(Saved data entries)
§

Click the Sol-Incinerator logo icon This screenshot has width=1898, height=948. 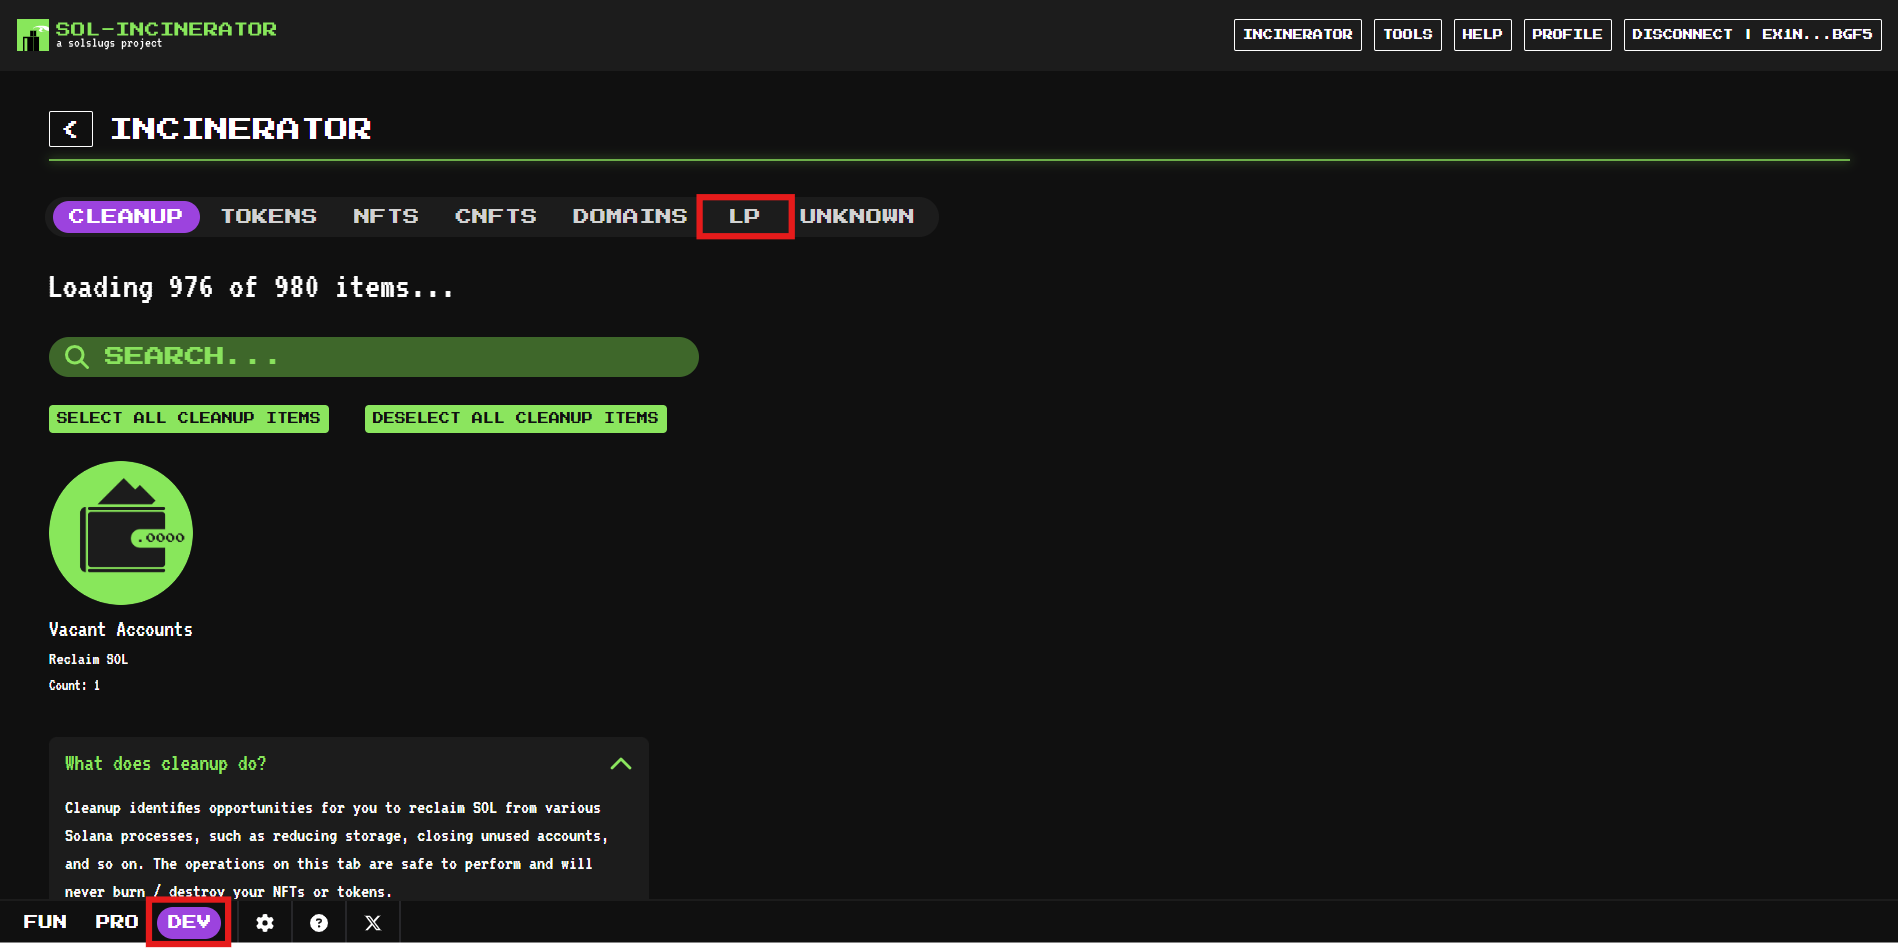pos(32,35)
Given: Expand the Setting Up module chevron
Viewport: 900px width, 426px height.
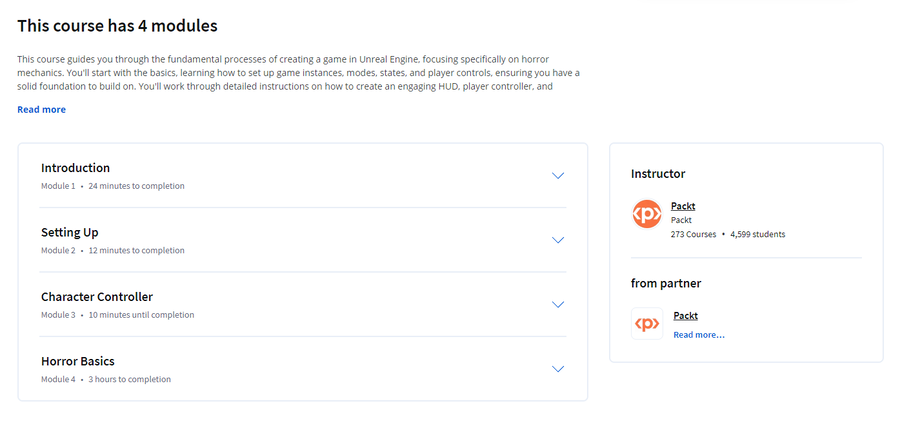Looking at the screenshot, I should pos(557,240).
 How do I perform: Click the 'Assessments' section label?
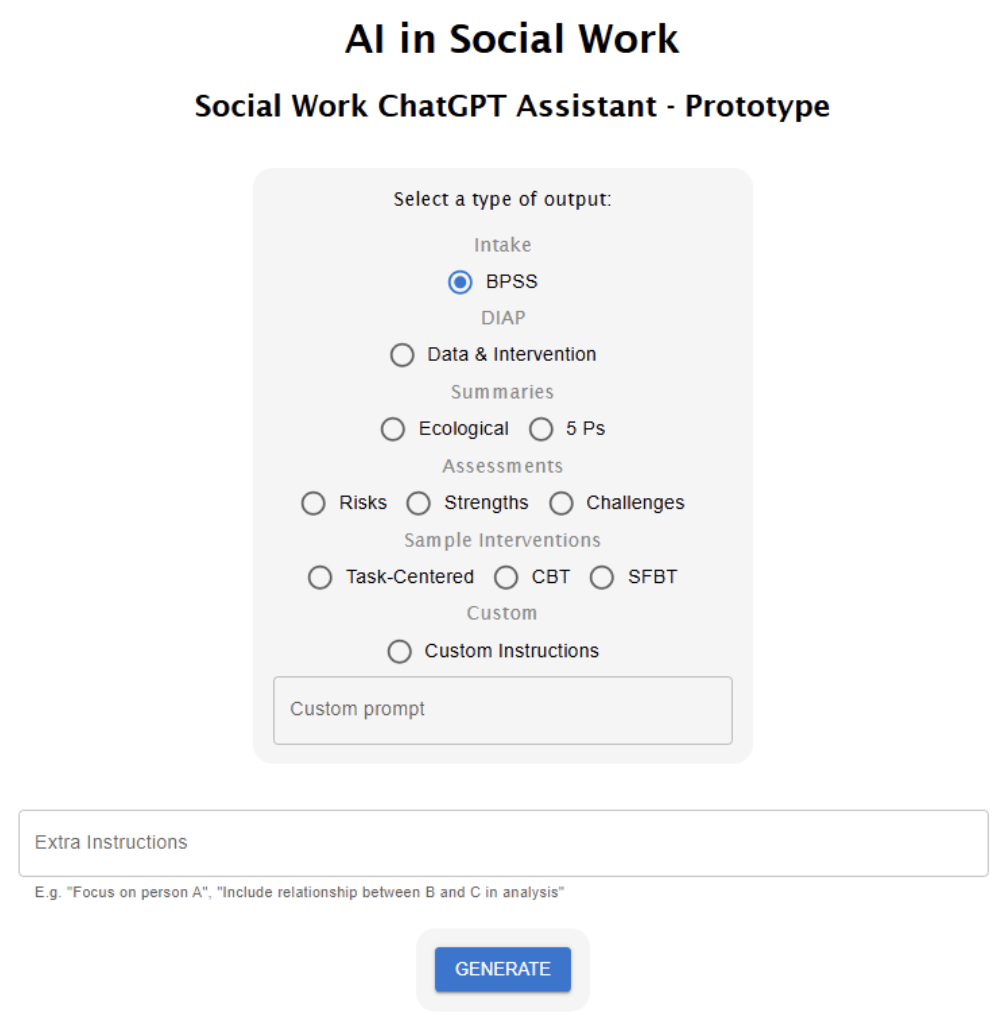coord(502,466)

§

#### What needs to be done:
In the copy, include exactly the lines from the one with "How do I perform: Click" through the final line of the entries above, both ends counted, and no pictures.

#### Exercise output:
 How do I perform: Click the 'Assessments' section label?
coord(502,466)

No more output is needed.